2. « Je vous en supplie donc, mes frères, vous connaissez la famille de Stéphana, dont les membres sont les prémices de l'Achaïe, et se sont consacrés au service des saints. » Paul avait mentionné cette femme en commençant : « J'ai baptisé la famille de Stéphana; » I Cor., I, 16; et maintenant, il déclare que ce sont là les prémices, non de Corinthe seulement, mais de toute l'Hellade. Ce n'est pas un petit honneur d'avoir embrassé les premiers la foi du Christ. Dans son Épître aux Romains, il en fait encore un sujet d'éloges, quand il dit: « Ils ont été régénérés avant moi dans le Christ. » Rom., XVI, 7. Au lieu de dire simplement ici : Ils ont cru les premiers, c'est par le terme de prémices qu'il les désigne, faisant bien comprendre par là qu'ils ont avec la foi des mœurs irréprochables, qu'ils se sont montrés dignes sous tous les rapports, par la pureté de la croyance et les fruits de la vertu. Il faut que les prémices l'emportent sur tout le reste; et c'est un témoignage que Paul leur rend en leur donnant cette qualification. Ils ne se bornèrent pas à croire avec générosité, je viens de le dire, ils firent preuve d'une admirable piété, d'une vertu féconde, d'une inépuisable charité. Ce n’est pas seulement par là que leur piété se montre, elle ressort d'un autre côté, elle a rempli la maison tout entière. Paul nous la fait voir de plus s'épanouissant en bonnes œuvres; tel est le sens de ce qui suit : « Ils se sont consacrés au service des saints. » Avez-vous bien entendu ce magnifique éloge de l'hospitalité ? L'Apôtre ne se borne pas à dire qu'ils servent, c'est un ministère auquel ils se sont dévoués, un genre de vie qu'ils ont adopté sans réserve, qu'ils ne cessent de méditer en l'exerçant. « Afin que vous vous soumettiez aux mêmes exercices; » afin que vous vous secouriez mutuellement et que vous entriez en communication les uns avec les autres, soit par des sacrifices d’argent, soit par des services personnels : la peine leur sera d'autant plus légère que les auxiliaires seront plus nombreux et que les bienfaits se répandront davantage.
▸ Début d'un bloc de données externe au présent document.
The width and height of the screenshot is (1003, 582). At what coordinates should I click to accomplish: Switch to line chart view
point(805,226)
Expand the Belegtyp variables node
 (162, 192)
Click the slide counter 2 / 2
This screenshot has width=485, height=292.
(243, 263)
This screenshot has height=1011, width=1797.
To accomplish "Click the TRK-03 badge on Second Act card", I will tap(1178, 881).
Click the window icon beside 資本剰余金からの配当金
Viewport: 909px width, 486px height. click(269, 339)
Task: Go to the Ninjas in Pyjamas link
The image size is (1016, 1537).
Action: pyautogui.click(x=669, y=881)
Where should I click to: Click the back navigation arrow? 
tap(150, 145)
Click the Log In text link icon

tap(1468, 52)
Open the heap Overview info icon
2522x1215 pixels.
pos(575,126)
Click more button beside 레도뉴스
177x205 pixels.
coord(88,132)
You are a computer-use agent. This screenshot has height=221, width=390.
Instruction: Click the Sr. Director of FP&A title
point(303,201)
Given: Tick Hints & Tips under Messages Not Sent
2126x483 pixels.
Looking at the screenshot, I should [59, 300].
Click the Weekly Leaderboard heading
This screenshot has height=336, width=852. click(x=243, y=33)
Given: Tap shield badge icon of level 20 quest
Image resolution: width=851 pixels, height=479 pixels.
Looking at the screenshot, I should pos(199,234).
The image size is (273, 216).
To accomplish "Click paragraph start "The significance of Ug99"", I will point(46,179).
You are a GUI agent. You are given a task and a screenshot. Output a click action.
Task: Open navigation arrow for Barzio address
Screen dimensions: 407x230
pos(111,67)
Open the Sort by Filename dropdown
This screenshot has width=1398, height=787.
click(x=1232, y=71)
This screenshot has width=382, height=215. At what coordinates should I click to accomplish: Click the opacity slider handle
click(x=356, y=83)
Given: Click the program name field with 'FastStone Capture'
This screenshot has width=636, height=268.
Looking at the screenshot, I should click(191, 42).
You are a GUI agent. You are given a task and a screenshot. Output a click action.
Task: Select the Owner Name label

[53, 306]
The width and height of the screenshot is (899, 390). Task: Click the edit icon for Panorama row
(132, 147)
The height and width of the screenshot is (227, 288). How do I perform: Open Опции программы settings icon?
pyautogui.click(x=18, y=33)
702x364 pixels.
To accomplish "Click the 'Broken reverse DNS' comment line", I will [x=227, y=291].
Il ne leur recommande pas uniquement de combiner leurs efforts, il exige la déférence réciproque. C'est une leçon de parfaite obéissance qu'il leur transmet. Pour ne point paraître accorder une faveur, il ajoute : « A l'égard de quiconque coopère à vos efforts et participe à vos fatigues. » Cette loi, leur dit-il, est faite pour tous; je ne parle pas pour quelques-uns en particulier; tout homme qui leur ressemble doit jouir des mêmes biens. - En recommandant les uns, il en appelle au témoignage des autres, puisqu'il dit: «Je vous en conjure, vous connaissez la maison de Stéphana; » vous savez comment on y travaille et vous n'avez pas besoin de l'apprendre de nous. « Je me suis réjoui de la présence de Stéphana, de Fortunat et d'Achaïcus, parce qu'ils ont suppléé à ce qui vous manquait; ils ont ranimé mon esprit et le vôtre.» Il est vraisemblable que certains fidèles étaient irrités contre ces derniers, par la raison que ceux-ci étaient venus dénoncer la sédition à Paul; c'est encore par eux qu'il avait reçu des lettres concernant les vierges et les personnes mariées. Voyez aussi comme il tâche de dissiper les ressentiments, au début même de sa lettre : « Des renseignements m'ont été données sur vous par ceux de Chloès. » I Cor., I, 11. Pour ne pas dévoiler les uns, il met en avant les autres, les derniers l'ayant apparemment instruit par le moyen des premiers. Il leur dit maintenant : « Ils ont suppléé à ce qui vous manquait; ils ont ranimé mon esprit et le vôtre. » C'est leur déclarer que ceux dont il parle sont venus pour tous, et n'ont pas craint d'entreprendre par dévouement un si long voyage. Et comment le bien propre deviendra-t-il commun ? En suppléant à ce qui vous manque par votre bienveillance envers eux, en les honorant, en les accueillant bien, en participant à leur charité fraternelle; c'est pour cela qu'il leur dit: « reconnaissez les personnes de ce caractère. »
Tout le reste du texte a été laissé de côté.